# What you should do:
How many lines of the listing contain the word "agent"? Reply with the number alone.

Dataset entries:
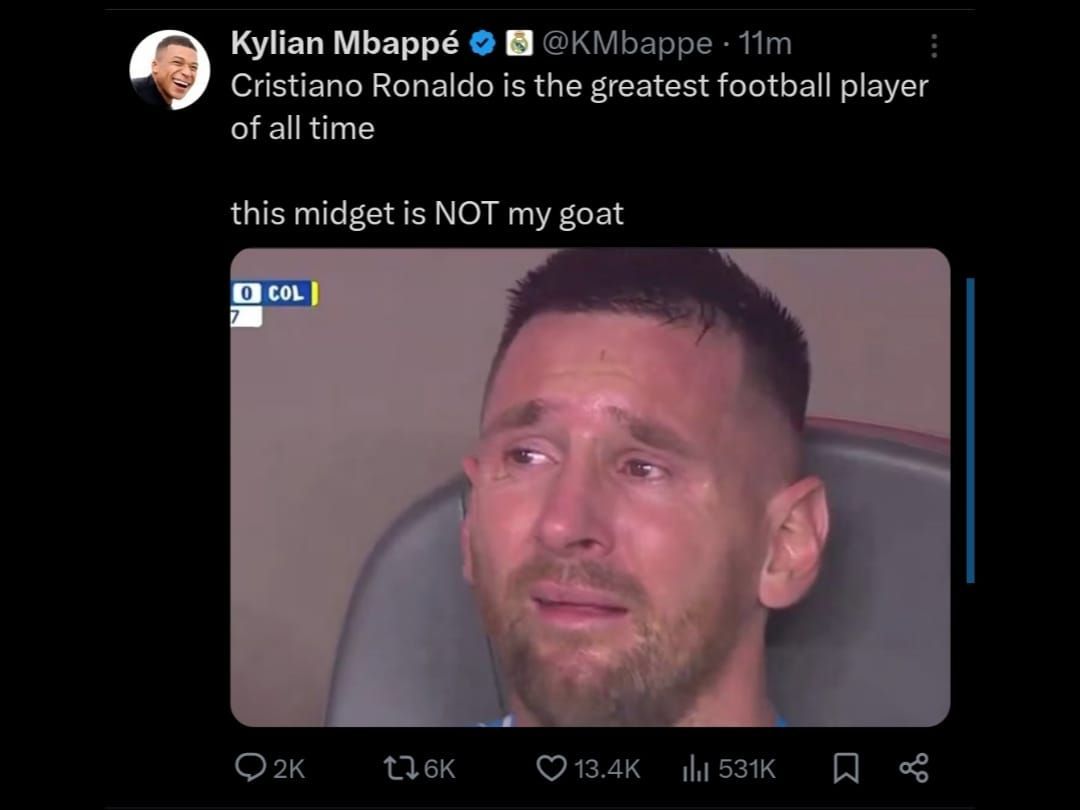Open the tweet's three-dot more options menu

933,45
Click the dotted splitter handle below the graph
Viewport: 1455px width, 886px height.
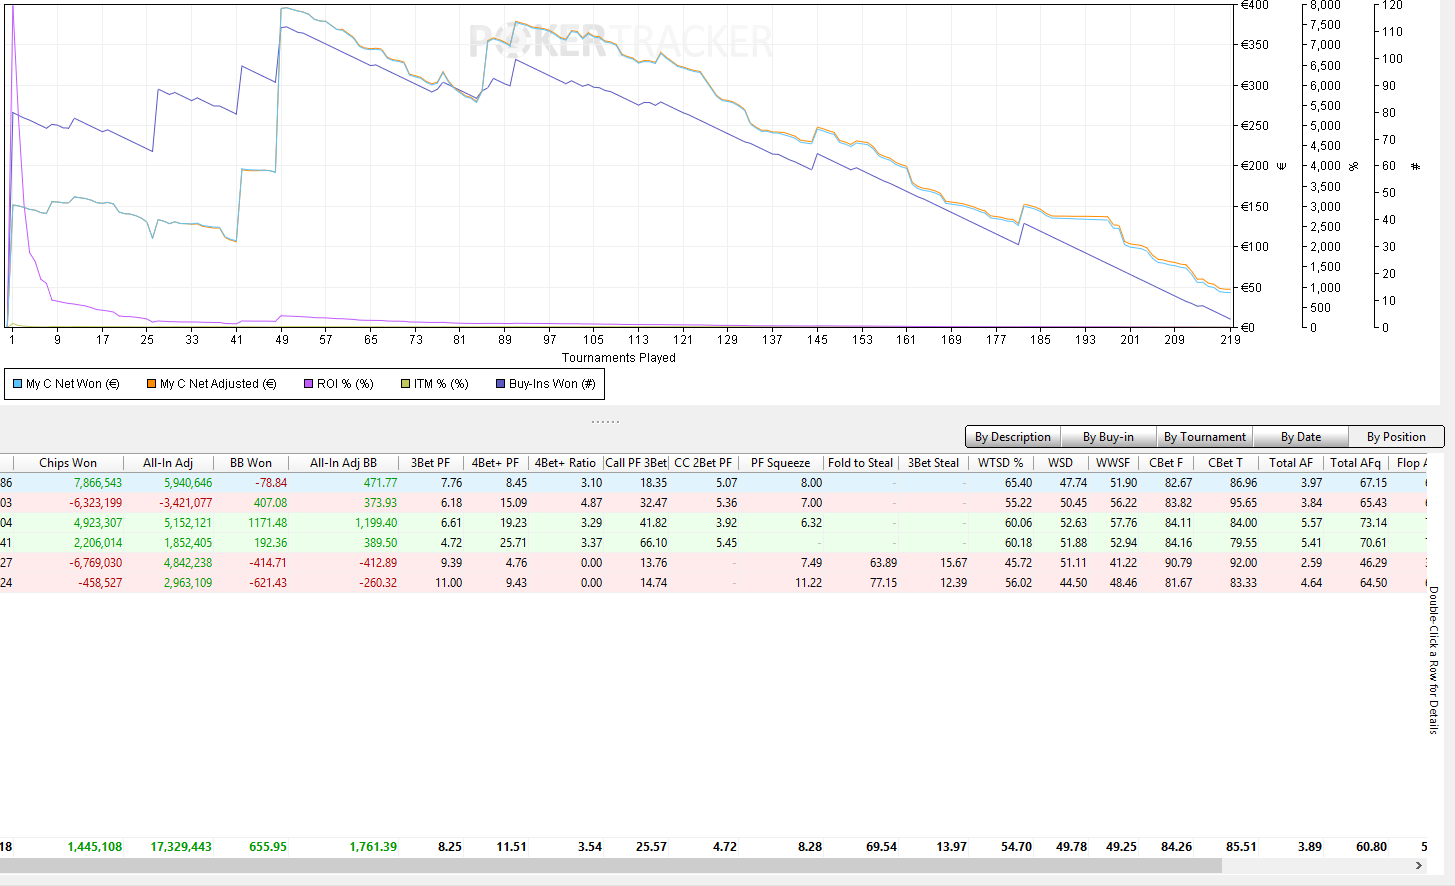[x=605, y=422]
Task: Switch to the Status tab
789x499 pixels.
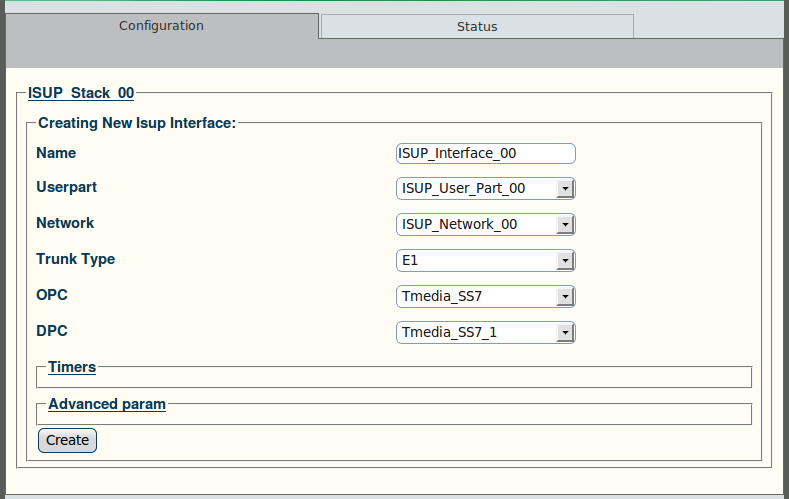Action: (477, 26)
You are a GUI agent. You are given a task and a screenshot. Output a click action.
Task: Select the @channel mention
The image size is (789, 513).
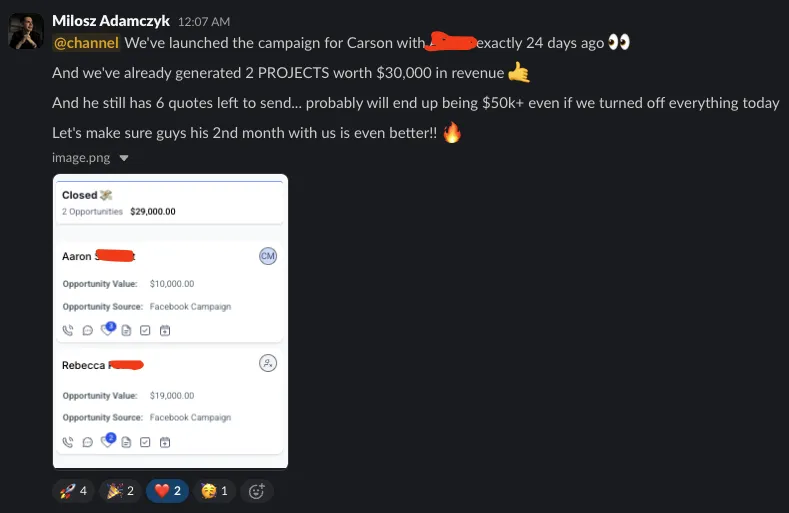pyautogui.click(x=86, y=43)
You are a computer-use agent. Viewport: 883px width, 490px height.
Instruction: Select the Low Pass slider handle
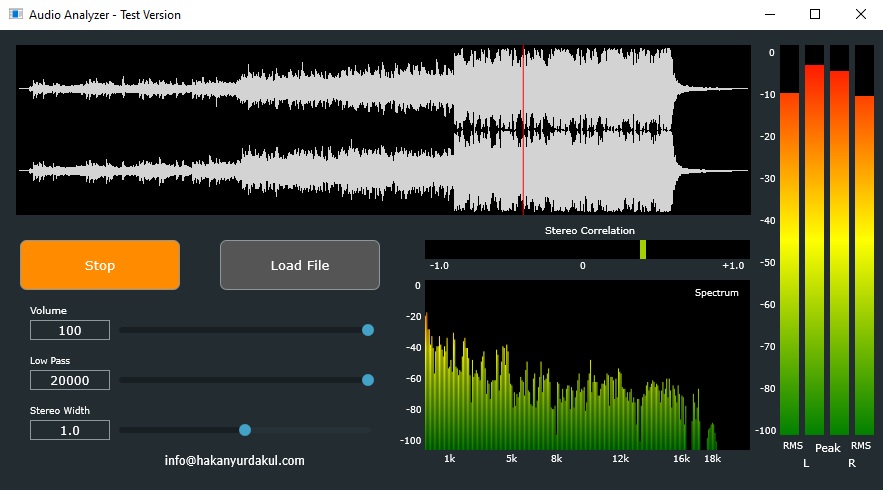click(x=368, y=380)
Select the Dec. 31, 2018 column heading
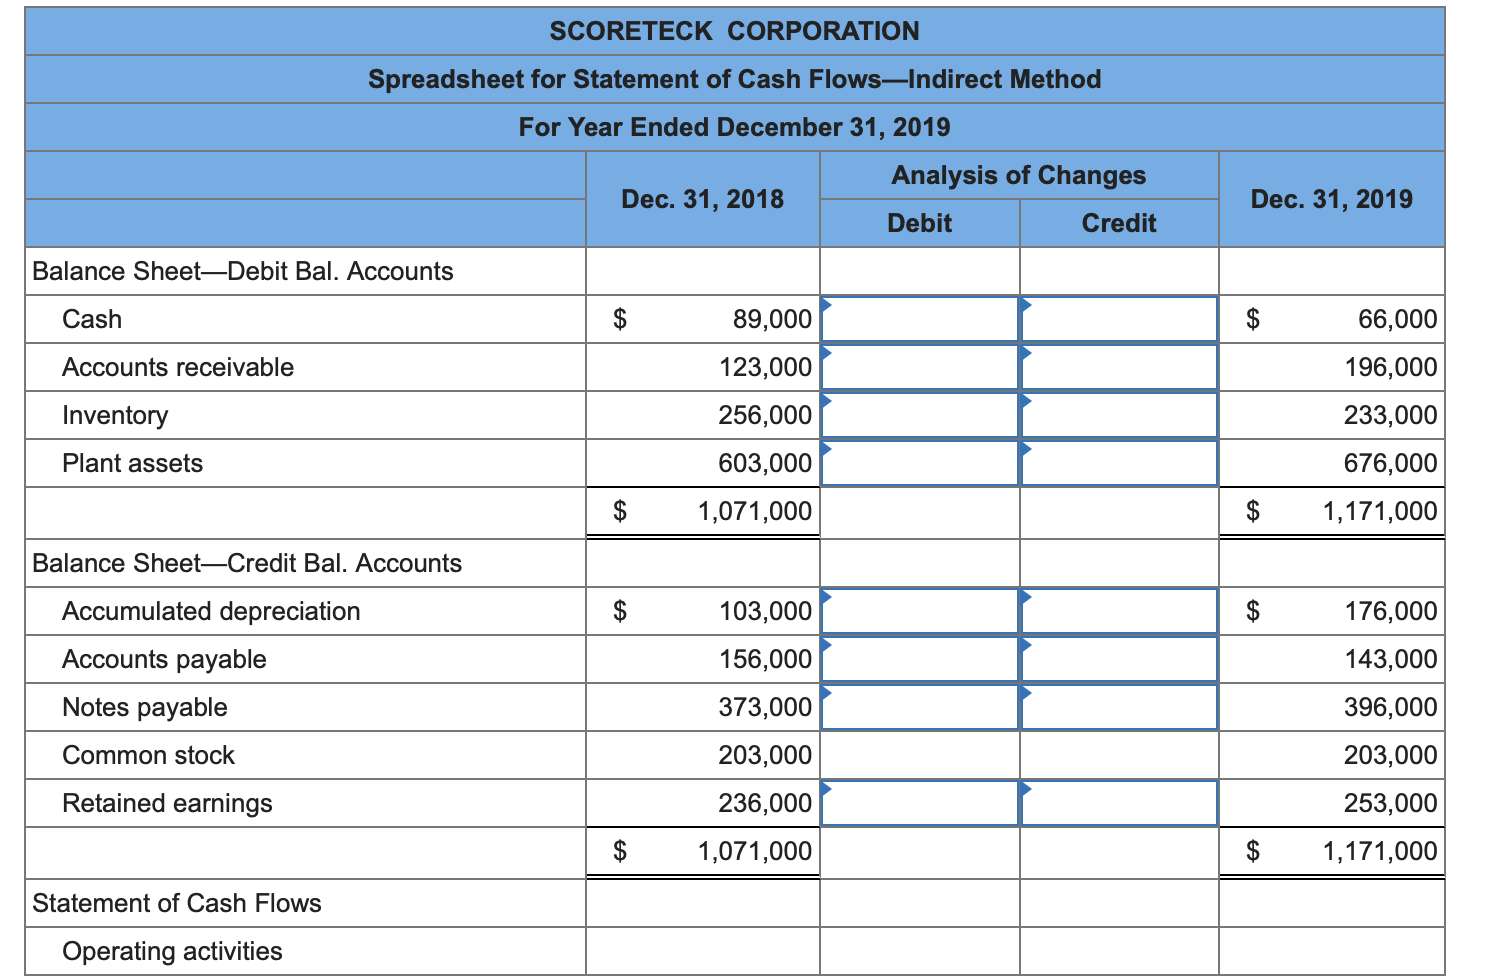 pos(702,199)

# Right answer:
2